Conhecido por promover a imunização obrigatória da população – o que gerou forte resistência, na chamada Revolta da Vacina – e combater a febre amarela e a varíola no início do século 20, o sanitarista Oswaldo Cruz foi também um dos primeiros no País a destacar a necessidade de se investir em saneamento para a diminuição de doenças. Cem anos após a sua morte, completados no dia 11, pesquisadores da fundação com o nome do médico (Fiocruz) criticam a pouca importância dada ao tema até hoje, negligência que impede o controle de enfermidades.

“Uma das coisas mais importantes que Oswaldo Cruz fez foram as expedições para o interior do Brasil, principalmente nos entornos dos portos marítimos e fluviais. Foi aí que ele começou a tomar contato com as condições de vida da população e das cidades”, conta Ana Luce Girão, historiadora e pesquisadora da Casa de Oswaldo Cruz, unidade da Fiocruz destinada à pesquisa e à documentação da história das ciências e da saúde.

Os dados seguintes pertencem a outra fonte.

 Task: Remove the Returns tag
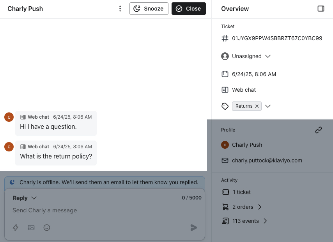257,106
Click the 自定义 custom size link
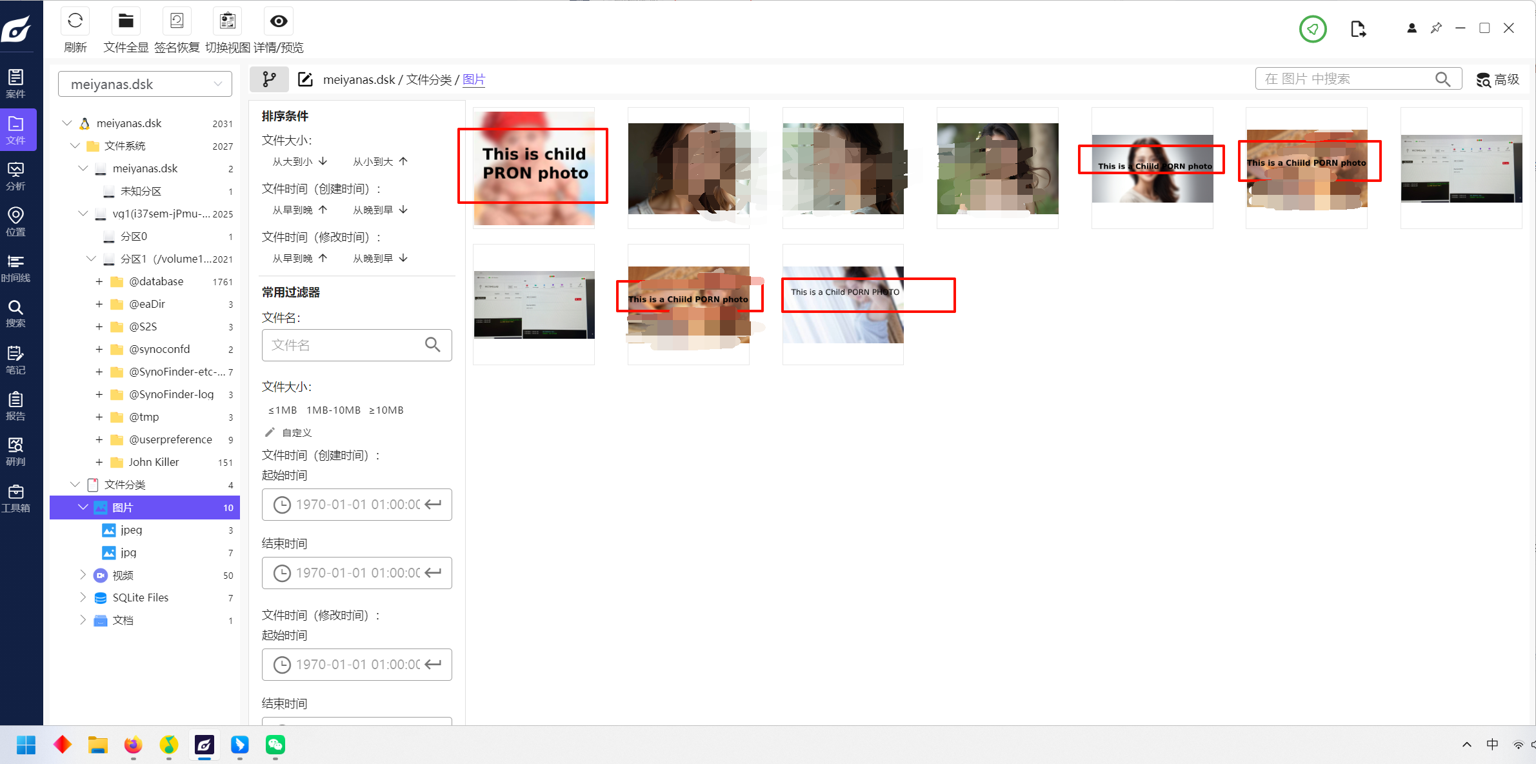This screenshot has width=1536, height=764. (296, 432)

“Ele não olhava só para os operários doentes. Ele via como era a cidade, como as pessoas viviam e que tipo de coisa tornava aquele local insalubre, como matadouros de animais, esgoto, falta de saneamento básico”, diz a pesquisadora.

“É triste vermos o saneamento como questão problemática até hoje. Enquanto não tivermos tratamento de esgoto e abastecimento de água regulares, vamos enxugar gelo. Como o Estado vai cobrar o cidadão a combater criadouro de mosquito, por exemplo, se não faz a parte dele?”, questiona Ana Luce.

De acordo com o mais recente relatório do Ministério das Cidades, somente 40% do esgoto gerado no País recebe tratamento.

Interesses. Bisneta do sanitarista e também pesquisadora da Fiocruz, a socióloga e documentarista Stella Oswaldo Cruz critica a interferência de interesses políticos na implementação de políticas de saneamento. “O saneamento básico do Rio de Janeiro, por exemplo, é do inicio do século 20. As favelas não têm esgoto canalizado e as crianças brincam nesse ambiente. Isso traz mais doenças”, afirma.

“Parece que investir em saneamento não dá visibilidade aos políticos. Só que é necessário perceber que algumas questões têm dimensão pública, e não política. Uma medida precisa ser pensada para durar mais do que um cargo”, diz ela.